[Begin Source extract]
You'll see PIDs and their syscall counts updated every second. This is a basic
metric collection example!

Next, let's see how eBPF compares with with
[OpenTelemetry](https://betterstack.com/community/guides/observability/what-is-opentelemetry/).

## Comparing eBPF with OpenTelemetry

| Aspect                     | OpenTelemetry                                 | eBPF                                     |
| -------------------------- | --------------------------------------------- | ---------------------------------------- |
| **Stack implementation**   | User space       | Kernel space   |
| **Performance impact**     | Higher overhead, but rich application context | Minimal overhead, highly efficient       |
| **Framework structure**    | APIs, SDKs, and collection mechanisms         | Unified framework within Linux kernel    |
| **Platform availability**  | Supports all major OS                         | Linux only (Windows support in progress) |
| **Practical implications** | Best for application telemetry                | Best for system-level insights           |

Understanding the fundamental differences between OpenTelemetry and eBPF is
crucial for implementing effective observability solutions. While both
technologies aim to enhance system visibility, they operate in distinct ways and
serve different purposes.

Let's look at the main differences below:

### 1. Stack implementation

OpenTelemetry integrates directly with applications in the user space, providing
granular application-level insights. In contrast, eBPF operates at the kernel
level, offering deep system-level visibility without requiring application
modifications.

### 2. Performance impact

eBPF's kernel-level operation enables highly efficient data collection with
minimal overhead. OpenTelemetry, operating primarily in user space, may
introduce slightly more overhead but provides richer application context.

### 3. Framework structure

OpenTelemetry provides a comprehensive ecosystem of tools, including APIs, SDKs,
and collection mechanisms. eBPF, by comparison, is a unified framework embedded
within the Linux kernel, offering streamlined functionality.

### 4. Platform availability

While OpenTelemetry supports all major operating systems, eBPF currently
operates exclusively on Linux. However, ongoing development efforts, including
Microsoft's Windows port, may expand its availability in the future.
[End Source extract]
[Begin Extracted information]
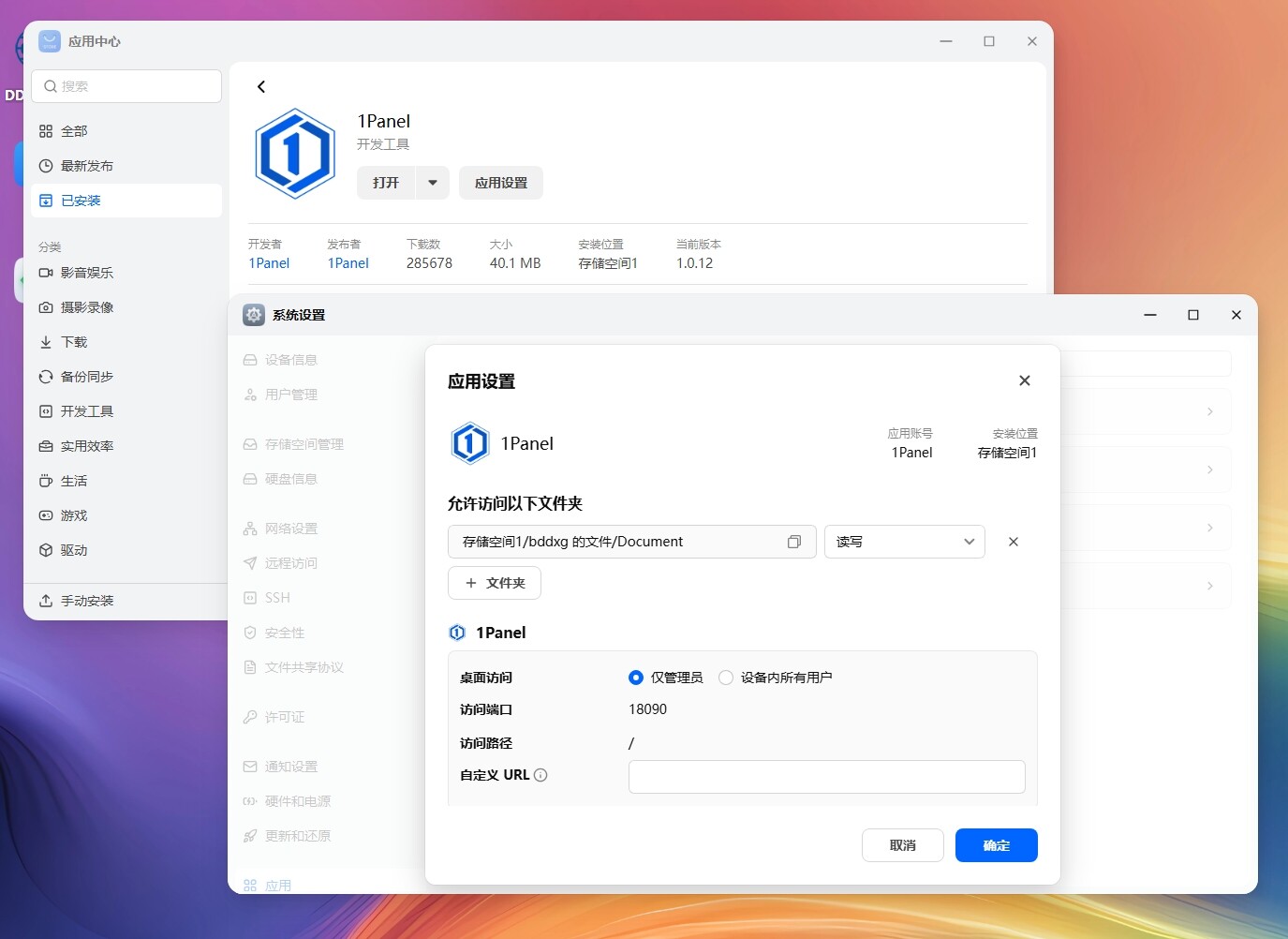Remove the Document folder access entry
Viewport: 1288px width, 939px height.
1013,542
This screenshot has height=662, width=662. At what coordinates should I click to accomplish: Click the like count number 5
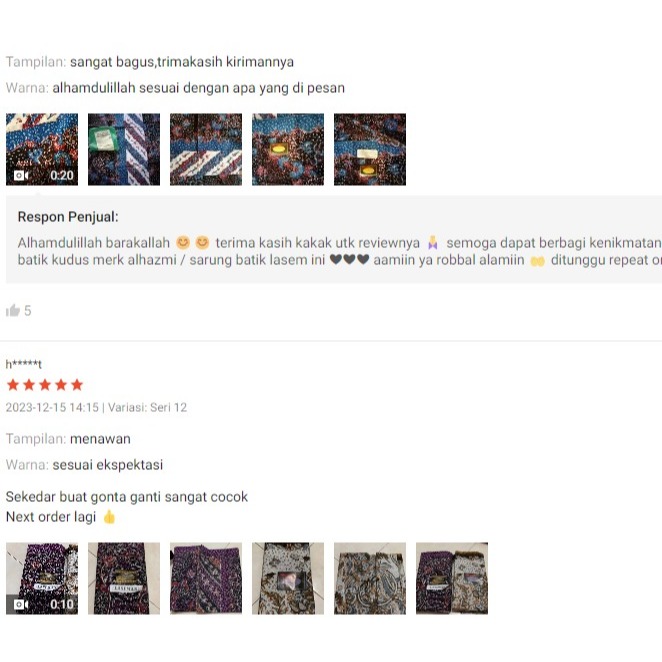(27, 311)
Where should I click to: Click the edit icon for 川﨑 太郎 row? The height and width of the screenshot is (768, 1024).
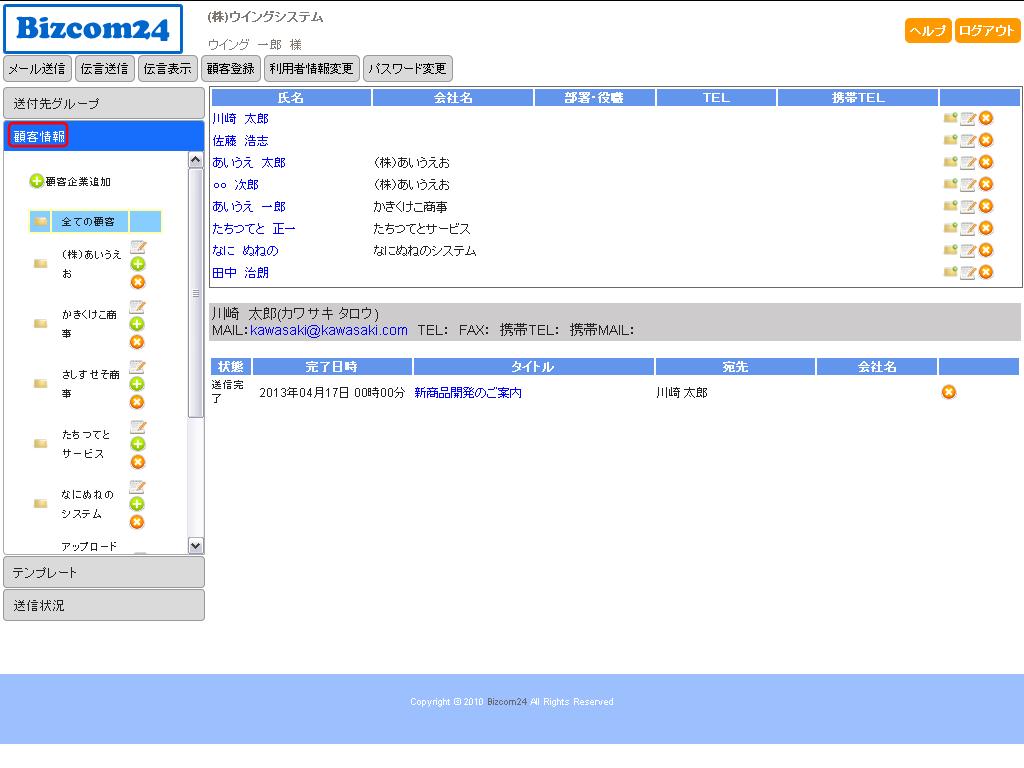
[End Extracted information]
Written request –
According to the source extract, on which operating system does eBPF currently operate?

Expected output –
eBPF currently operates exclusively on Linux.